London – The Biography, by Peter Ackroyd: An incredibly generous book. Each of its 76 chapters is a fascinating book on its own. No mere history, not even a history of London, but Ackroyd’s bundle of love letters to his birthplace.

The Diary of a Country Parson 1758-1802, by James Woodforde: The Rev James Woodforde lived just outside Norwich, liked his grub, his gentle card-games, his fishing, his brewing and his life. Unlike Pepys, he was unfamiliar with great affairs of state. For me, he’s the better diarist.

Saskia Sarginson (grew up in Rendlesham Forest and Woodbridge. New novel The Other Me is out now as an e.book and in paperback on August 13)

My Family And Other Animals, by Gerald Durrell: The autobiographical story of a boy (Durrell) who moves to a Greek island in the 1930s with his family and growing menagerie of animals. I first read it on a hot June day, lying in the garden when I should have been revising for my O-levels. The book transported me to Corfu. It made me howl with laughter. Even now, when I pick up the book, I can smell warm summer grass and remember the pleasure of my reading experience – along with a faint twinge of guilt.

Tales Of The City, by Armistead Maupin: I discovered this book when I was living in my first flat in London. The novel – about a group of friends living in San Francisco in the 1970s – is fast-paced, funny, eccentric and warm. The story of entwined city lives, told from multiple perspectives, seemed to offer an insight into the excitement and complications of moving away from home and starting out on my own.
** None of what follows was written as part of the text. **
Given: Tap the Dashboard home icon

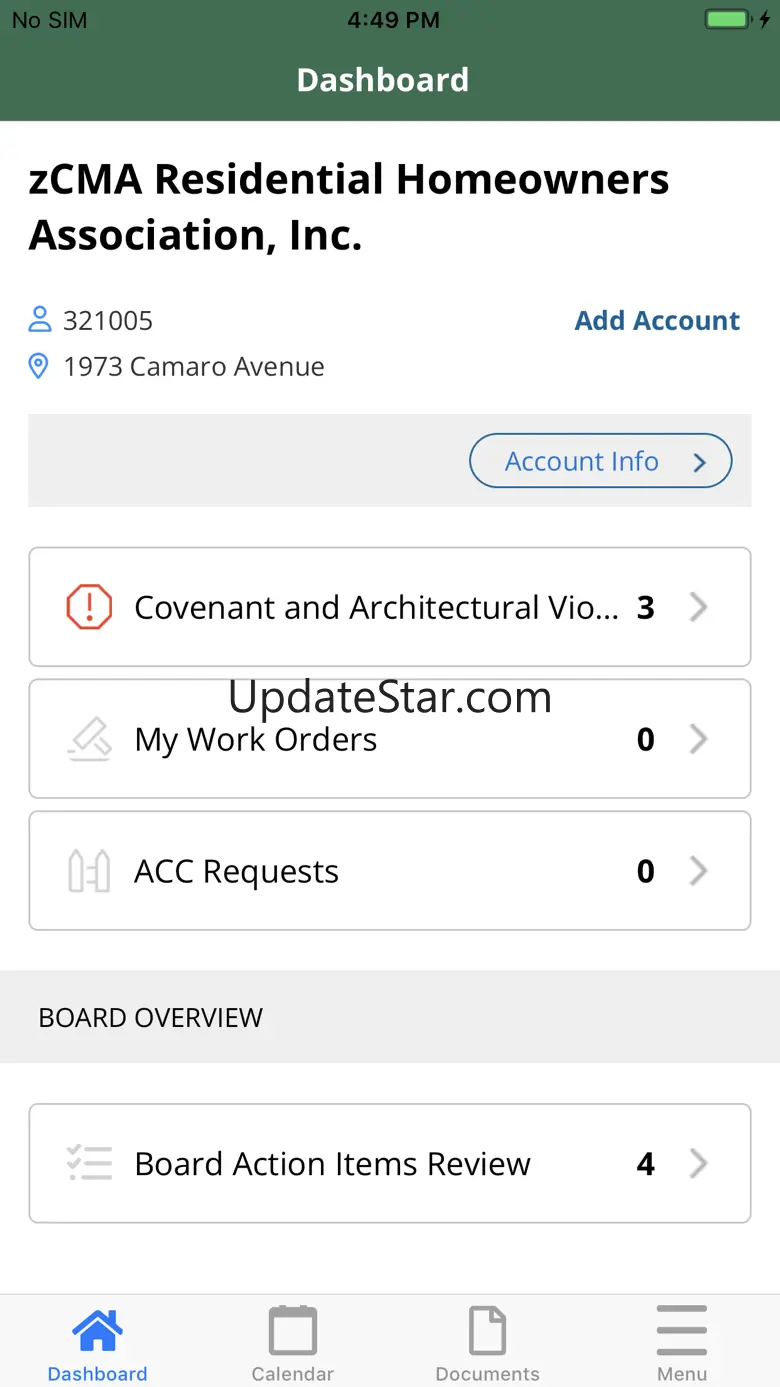Looking at the screenshot, I should pyautogui.click(x=97, y=1331).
If This Is A Man, by Primo Levi: I read this about 10 years ago. It has haunted me ever since. Levi was one of only two survivors of 650 people sent to Auschwitz on February, 22, 1944. Although he chronicles the horrors of the concentration camp, he does it with intelligence and humanity. His courage and passion is incredibly inspiring and uplifting. I lent this book to my eldest son when he was trying to decide what degree subject to study. After reading it, he chose to do philosophy, and has never looked back.